A GANG of Jamaican gangsters who spread their £1.768 million drug dealing ring to York have been sentenced to a combined total of 30 years in prison.

Judge James Barry described their crack cocaine operation, which sold from a terraced home in Clifton and a string of addresses in Harehills, Leeds, as "vile".

He said that, despite the previous good character and glowing references of some of the five men, only considerable sentences would be seen by the "right-thinking public" to offer "reasonable protection against such crimes".

Disabled Ainsley Rease, 41, described as a "shopkeeper" for York addicts, was ordered to serve a total of seven years for his role in selling drugs from a house in Newborough Street, and for continuing to serve customers from Leeds crack dens while on bail.

Judge Barry said he would also be recommending Rease's deportation from the country to the Home Office, despite earlier pleas that he would be persecuted for his homosexuality, because the continuation of his crimes after he was first caught showed a lack of remorse.
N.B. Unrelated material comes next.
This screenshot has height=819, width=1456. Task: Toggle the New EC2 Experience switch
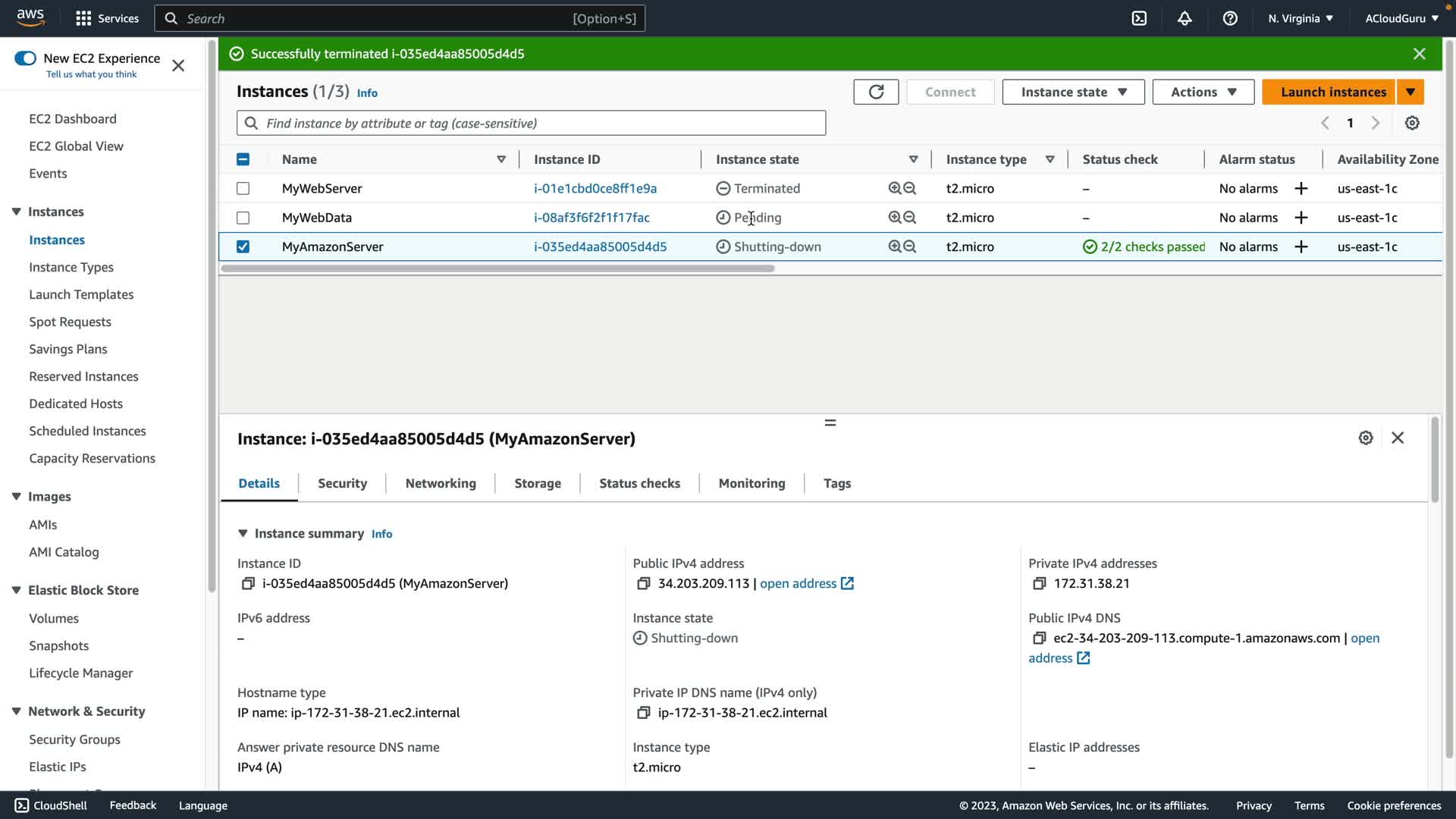point(25,58)
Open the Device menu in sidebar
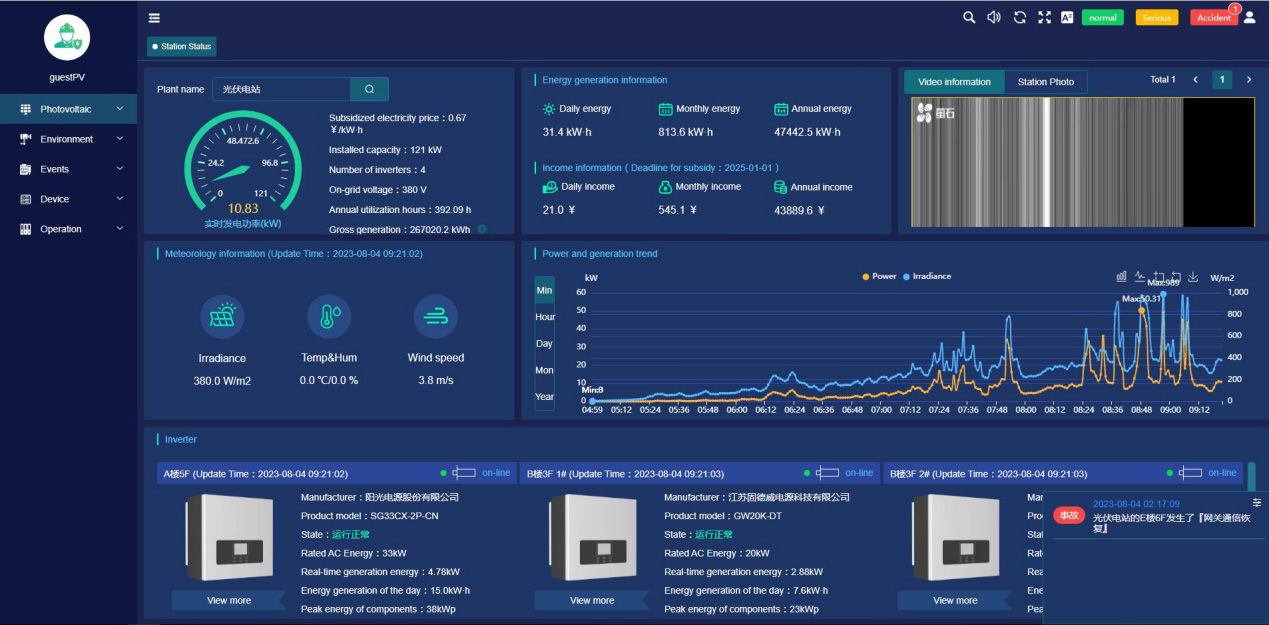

"At your age, you must have seen the sense in avoiding being involved with younger men in a trade of this sort," he told Rease.

The gang's ringleader, Glenford Adams, of Leeds, was also told he would be deported. The 32-year-old gay hairdresser's life had spiralled into drugs and crime since he learned he was HIV positive.

The judge labelled him the "entrepreneurial energy" masterminding the operation and sentenced him to 12 years in prison.

"It was a very aggravated conspiracy indeed, not really measured by the amounts of drugs found or the profit identified," he said.

Adams' former lover and "right hand man", Carlton Ford, 20, was given a four-year jail term while "lieutenants" Andrew Lyttle, 27, and Syddon Dayes, 19, were sentenced to four and three years respectively.

The judge said he would not be making a recommendation for their deportation, but the final decision lay with the Home Office.

Two of Rease's accomplices, addicts Wayne Coxon and Rebecca Turner, who acted as "doorkeepers", were jailed in July. Turner, who was 22, hanged herself in prison 24 hours later.

Another gang henchman, Cecil Curry, 40, was sentenced to three-and-a-half years in prison in February.